• _Description of the task_
Search the records for "computer". Copy every line where it appears.
********
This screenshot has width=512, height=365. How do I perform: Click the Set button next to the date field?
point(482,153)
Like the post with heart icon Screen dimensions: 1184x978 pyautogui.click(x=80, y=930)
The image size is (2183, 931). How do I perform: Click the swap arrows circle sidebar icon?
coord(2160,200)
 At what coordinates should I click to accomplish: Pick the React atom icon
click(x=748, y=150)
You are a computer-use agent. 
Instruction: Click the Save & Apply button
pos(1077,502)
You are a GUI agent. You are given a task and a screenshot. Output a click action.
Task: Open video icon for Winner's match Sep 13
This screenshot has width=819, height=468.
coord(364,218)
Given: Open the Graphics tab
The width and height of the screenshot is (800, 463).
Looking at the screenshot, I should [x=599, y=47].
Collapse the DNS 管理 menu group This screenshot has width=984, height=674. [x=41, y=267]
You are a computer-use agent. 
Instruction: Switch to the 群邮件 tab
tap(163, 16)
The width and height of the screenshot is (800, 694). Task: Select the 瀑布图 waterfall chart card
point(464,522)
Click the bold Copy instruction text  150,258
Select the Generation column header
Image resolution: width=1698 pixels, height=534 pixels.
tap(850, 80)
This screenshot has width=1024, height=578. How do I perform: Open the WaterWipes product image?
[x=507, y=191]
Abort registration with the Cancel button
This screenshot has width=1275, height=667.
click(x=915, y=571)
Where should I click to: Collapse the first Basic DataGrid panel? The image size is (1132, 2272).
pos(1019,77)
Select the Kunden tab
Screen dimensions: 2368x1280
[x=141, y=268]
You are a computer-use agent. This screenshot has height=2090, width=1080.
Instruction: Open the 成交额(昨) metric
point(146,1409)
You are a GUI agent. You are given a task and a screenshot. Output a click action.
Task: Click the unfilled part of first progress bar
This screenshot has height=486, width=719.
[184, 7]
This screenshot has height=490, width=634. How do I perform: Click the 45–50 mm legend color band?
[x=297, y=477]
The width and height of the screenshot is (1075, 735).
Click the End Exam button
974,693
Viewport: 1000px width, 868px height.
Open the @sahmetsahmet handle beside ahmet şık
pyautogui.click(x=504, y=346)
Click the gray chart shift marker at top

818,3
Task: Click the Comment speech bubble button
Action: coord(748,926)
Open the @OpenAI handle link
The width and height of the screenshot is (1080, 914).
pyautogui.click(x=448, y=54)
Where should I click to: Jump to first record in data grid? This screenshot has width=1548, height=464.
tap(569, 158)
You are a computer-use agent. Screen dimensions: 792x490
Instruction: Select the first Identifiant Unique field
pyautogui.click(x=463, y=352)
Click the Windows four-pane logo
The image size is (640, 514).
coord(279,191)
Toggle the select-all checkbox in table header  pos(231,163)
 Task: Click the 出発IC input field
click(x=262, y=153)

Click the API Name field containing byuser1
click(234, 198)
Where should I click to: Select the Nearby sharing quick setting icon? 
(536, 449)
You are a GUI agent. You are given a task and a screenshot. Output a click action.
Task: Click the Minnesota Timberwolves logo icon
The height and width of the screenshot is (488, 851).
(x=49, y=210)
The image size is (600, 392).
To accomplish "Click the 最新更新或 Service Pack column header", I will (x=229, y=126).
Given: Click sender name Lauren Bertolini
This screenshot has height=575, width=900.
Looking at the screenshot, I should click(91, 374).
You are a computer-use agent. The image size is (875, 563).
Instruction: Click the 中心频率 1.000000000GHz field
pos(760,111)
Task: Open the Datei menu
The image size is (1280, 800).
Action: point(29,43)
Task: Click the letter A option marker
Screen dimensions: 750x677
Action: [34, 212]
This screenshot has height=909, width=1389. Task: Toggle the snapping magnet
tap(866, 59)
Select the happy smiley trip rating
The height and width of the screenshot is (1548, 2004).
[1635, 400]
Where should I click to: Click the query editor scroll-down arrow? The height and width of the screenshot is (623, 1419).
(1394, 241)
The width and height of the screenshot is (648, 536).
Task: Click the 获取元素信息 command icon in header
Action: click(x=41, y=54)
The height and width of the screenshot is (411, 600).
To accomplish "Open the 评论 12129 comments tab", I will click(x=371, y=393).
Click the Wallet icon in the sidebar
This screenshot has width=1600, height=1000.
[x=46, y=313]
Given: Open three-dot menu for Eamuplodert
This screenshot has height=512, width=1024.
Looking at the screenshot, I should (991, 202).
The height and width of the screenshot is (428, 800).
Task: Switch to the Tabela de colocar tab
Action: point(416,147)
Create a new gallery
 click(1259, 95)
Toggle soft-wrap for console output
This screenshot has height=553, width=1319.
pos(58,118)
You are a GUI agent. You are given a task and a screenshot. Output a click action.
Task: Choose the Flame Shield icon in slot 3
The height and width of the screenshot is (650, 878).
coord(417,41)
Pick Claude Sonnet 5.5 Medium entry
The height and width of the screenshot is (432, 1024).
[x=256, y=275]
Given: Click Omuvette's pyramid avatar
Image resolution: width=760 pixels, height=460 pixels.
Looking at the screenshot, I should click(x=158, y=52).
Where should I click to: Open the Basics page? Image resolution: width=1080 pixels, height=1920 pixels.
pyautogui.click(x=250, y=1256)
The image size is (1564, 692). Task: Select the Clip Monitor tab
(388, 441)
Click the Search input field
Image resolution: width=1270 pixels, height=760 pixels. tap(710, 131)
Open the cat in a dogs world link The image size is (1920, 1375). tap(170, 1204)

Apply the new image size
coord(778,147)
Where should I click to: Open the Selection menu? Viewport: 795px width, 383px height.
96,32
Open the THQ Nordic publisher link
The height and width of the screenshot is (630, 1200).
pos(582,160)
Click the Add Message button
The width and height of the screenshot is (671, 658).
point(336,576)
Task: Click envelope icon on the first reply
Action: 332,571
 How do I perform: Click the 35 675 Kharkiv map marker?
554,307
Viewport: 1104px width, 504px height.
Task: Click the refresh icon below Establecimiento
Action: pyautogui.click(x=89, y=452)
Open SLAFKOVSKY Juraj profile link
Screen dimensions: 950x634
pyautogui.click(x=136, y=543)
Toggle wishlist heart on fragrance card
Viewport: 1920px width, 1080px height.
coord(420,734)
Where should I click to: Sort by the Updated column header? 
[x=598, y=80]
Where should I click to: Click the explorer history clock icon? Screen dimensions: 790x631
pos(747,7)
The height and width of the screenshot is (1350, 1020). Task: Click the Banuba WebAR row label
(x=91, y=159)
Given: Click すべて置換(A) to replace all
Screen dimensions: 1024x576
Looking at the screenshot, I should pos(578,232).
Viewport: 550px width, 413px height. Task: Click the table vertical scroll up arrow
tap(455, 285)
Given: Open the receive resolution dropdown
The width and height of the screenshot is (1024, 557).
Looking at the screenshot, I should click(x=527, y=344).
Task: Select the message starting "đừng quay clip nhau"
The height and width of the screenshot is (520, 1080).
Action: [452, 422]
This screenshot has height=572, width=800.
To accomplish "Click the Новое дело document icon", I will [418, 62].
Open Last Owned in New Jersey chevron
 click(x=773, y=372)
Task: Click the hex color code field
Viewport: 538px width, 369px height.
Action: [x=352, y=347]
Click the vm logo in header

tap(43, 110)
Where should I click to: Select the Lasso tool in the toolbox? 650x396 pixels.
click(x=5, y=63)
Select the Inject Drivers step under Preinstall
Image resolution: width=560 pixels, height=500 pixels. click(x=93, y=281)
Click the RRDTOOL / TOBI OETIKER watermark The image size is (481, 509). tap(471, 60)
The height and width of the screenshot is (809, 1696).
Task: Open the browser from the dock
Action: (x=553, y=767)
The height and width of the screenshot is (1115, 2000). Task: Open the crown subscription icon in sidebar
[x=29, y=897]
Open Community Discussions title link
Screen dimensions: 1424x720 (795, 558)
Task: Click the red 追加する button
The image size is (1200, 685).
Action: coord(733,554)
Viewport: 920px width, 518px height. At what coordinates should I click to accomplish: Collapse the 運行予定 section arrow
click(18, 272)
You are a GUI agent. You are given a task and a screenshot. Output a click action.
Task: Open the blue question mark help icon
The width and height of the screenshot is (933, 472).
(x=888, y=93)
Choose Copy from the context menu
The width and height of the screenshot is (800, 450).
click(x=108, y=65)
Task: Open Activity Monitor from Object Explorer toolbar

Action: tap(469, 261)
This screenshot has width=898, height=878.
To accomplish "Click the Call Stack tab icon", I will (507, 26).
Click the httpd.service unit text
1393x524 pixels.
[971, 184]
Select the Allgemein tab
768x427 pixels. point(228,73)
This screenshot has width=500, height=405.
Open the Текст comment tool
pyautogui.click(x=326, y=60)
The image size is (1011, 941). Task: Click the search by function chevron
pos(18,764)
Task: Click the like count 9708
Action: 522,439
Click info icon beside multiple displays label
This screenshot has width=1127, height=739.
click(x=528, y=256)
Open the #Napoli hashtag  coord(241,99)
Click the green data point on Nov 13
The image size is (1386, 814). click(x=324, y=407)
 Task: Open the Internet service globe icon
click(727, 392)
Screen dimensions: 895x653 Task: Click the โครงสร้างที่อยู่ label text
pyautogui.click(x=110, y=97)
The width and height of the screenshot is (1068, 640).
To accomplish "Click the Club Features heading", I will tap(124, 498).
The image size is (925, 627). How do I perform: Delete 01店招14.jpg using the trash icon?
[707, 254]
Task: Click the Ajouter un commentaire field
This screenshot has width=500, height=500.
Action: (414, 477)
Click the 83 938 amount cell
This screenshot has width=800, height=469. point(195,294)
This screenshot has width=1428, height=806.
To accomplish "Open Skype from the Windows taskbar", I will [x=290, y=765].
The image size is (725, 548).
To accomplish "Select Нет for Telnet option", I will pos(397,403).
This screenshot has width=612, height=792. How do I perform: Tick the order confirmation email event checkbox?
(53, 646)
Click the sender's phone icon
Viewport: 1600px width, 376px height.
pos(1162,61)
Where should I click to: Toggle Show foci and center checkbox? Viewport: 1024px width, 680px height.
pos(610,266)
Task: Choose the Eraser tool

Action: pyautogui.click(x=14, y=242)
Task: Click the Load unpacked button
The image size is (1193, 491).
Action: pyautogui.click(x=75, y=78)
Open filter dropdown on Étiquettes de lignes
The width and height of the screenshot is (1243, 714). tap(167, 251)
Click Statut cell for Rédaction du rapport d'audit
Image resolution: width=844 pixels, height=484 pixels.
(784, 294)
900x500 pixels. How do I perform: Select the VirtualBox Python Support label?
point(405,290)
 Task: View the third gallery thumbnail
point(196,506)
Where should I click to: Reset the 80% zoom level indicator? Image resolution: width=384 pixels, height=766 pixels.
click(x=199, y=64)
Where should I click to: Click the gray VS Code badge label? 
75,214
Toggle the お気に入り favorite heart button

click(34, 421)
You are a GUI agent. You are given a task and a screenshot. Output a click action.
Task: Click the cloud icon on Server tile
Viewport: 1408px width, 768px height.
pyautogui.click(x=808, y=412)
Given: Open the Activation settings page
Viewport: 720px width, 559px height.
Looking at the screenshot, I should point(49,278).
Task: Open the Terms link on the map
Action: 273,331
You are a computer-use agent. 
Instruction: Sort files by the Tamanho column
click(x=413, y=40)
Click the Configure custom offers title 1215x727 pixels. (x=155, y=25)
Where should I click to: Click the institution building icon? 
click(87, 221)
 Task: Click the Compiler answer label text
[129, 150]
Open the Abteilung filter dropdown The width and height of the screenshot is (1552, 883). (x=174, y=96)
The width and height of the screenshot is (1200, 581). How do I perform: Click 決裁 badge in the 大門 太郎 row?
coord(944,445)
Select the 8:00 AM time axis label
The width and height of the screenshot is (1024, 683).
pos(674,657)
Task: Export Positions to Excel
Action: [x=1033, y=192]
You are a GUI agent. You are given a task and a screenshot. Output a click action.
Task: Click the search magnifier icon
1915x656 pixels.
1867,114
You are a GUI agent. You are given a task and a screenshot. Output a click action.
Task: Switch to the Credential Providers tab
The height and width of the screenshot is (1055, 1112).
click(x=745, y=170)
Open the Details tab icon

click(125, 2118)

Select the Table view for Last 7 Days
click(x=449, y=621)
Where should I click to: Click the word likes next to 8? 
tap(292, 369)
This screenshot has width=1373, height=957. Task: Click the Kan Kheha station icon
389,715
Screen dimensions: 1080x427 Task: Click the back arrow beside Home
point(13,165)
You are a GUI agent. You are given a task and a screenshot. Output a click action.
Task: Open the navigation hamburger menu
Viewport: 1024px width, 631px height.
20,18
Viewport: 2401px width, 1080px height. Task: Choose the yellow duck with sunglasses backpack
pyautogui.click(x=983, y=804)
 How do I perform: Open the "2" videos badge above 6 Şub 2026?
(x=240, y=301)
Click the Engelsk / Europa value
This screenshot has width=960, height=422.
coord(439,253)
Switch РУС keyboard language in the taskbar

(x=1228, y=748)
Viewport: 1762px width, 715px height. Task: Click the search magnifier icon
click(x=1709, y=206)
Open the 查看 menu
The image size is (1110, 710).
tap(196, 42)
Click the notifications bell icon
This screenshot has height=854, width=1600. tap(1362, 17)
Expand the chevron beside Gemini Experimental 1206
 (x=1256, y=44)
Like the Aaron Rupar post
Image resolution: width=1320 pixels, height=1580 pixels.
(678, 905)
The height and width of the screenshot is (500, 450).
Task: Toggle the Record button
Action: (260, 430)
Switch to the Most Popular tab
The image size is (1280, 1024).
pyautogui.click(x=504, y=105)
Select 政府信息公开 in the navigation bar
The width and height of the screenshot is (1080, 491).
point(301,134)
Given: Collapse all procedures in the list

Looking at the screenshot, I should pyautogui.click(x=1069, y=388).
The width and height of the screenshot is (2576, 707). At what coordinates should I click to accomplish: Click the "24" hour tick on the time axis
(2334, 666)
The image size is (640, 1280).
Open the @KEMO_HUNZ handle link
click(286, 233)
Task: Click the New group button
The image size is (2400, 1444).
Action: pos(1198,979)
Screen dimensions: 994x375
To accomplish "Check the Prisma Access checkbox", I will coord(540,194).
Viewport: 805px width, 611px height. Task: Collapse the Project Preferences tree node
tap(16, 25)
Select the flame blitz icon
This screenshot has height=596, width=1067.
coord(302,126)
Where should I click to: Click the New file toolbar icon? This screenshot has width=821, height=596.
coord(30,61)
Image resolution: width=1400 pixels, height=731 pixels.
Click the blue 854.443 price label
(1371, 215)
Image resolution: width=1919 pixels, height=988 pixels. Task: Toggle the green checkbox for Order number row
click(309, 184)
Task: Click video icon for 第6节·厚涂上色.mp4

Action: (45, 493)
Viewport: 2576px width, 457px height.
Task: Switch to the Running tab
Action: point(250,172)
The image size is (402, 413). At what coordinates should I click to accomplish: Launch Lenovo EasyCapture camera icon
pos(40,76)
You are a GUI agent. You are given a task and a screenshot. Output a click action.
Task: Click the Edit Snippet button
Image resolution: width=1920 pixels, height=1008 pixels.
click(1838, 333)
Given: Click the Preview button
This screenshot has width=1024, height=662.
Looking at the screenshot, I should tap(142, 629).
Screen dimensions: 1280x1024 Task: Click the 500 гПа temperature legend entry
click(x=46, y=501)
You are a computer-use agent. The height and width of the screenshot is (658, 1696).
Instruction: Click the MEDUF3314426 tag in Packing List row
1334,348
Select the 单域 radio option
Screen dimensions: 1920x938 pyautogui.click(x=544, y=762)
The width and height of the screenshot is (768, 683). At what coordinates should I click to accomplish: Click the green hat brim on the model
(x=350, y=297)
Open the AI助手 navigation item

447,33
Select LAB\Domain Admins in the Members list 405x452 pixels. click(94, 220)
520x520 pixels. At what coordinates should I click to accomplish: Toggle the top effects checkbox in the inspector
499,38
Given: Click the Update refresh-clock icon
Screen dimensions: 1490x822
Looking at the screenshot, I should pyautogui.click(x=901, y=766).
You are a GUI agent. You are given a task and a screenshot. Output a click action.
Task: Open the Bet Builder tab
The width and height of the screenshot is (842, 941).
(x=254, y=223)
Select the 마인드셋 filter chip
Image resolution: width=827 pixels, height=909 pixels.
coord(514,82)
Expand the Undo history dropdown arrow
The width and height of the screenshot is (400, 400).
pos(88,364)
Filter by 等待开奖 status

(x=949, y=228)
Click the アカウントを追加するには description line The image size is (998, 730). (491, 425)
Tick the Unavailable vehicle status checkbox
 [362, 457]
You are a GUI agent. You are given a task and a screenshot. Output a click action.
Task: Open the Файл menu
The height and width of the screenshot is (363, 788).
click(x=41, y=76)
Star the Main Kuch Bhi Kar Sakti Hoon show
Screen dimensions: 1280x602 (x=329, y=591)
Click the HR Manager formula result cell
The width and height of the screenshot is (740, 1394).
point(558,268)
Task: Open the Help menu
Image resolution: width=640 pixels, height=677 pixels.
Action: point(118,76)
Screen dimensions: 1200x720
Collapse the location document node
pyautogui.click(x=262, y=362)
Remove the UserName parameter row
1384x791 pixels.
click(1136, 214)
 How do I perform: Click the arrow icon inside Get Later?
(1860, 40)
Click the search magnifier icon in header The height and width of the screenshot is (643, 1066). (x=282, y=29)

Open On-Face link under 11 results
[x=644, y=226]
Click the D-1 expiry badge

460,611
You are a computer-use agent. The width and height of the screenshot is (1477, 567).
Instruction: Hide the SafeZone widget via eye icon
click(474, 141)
********
• _Solution to this problem_
You are a computer-use agent. 
You are a computer-use agent. 
You are a computer-use agent. This screenshot has height=2090, width=1080.
You are a computer-use agent. Screen dimensions: 792x490
You are a computer-use agent. The image size is (875, 563).
You are a computer-use agent. 
You are a computer-use agent. The height and width of the screenshot is (658, 1696).
You are a computer-use agent. The width and height of the screenshot is (1477, 567).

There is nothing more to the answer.